Carr doesn't moralise about her characters: she sees them, if anything, as victims of a society in which wives were taught to see sex as a pious duty. And, oppressive as the play is, it is relieved by the writing's poetic grace. A widowed neighbour, who overcomes his loneliness by humanising his cat, talks of "tears rolling off a her whiskers and pounding the pilla". And when Sorrel's fiance describes his own father as a "wan sad picnic in the rain" you get an instant picture of lugubrious dankness.

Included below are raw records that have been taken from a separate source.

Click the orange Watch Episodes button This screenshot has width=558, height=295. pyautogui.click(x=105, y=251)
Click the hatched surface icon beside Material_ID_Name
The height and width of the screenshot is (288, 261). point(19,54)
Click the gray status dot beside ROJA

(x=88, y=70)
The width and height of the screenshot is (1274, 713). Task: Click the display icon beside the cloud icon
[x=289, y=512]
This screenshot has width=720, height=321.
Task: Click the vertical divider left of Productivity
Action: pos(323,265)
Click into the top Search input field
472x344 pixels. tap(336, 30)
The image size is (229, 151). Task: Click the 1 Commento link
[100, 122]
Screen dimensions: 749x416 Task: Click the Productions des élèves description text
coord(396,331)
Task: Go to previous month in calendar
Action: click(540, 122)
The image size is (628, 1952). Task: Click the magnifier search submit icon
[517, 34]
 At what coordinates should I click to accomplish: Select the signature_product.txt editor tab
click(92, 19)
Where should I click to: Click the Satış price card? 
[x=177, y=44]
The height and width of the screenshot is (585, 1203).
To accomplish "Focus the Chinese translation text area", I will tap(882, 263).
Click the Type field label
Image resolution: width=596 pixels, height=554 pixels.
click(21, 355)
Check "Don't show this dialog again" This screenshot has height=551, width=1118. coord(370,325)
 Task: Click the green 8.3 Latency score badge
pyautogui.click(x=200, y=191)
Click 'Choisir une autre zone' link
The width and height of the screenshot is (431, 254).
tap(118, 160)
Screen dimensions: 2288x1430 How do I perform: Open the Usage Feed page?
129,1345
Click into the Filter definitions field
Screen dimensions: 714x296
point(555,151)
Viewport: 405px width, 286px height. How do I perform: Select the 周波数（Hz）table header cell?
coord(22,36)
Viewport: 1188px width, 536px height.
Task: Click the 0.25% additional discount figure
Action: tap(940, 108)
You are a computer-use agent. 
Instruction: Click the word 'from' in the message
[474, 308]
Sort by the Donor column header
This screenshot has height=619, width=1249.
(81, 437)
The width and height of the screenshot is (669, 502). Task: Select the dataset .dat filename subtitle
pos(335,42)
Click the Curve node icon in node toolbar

But it is Hynes's Druid Theatre production and the performances I shall long remember. Tom Hickey shows how Red's sexual voracity stems from desperation - everything about him, from his scuffed shoes to the way he clamps his hand round a whiskey glass, implies a man long past the end of his tether. Valerie Lilley as his mother, Cara Kelly as the submissive Dinah and Mary Murray as the ruined Sorrel all give flawless support. And Tony Walton's kitchen set, with its twisty staircases and walls seemingly made of moss and dung, reminds us this is a play about a decaying rural Ireland - the hidden face, you might say, of the urban Emerald Tiger.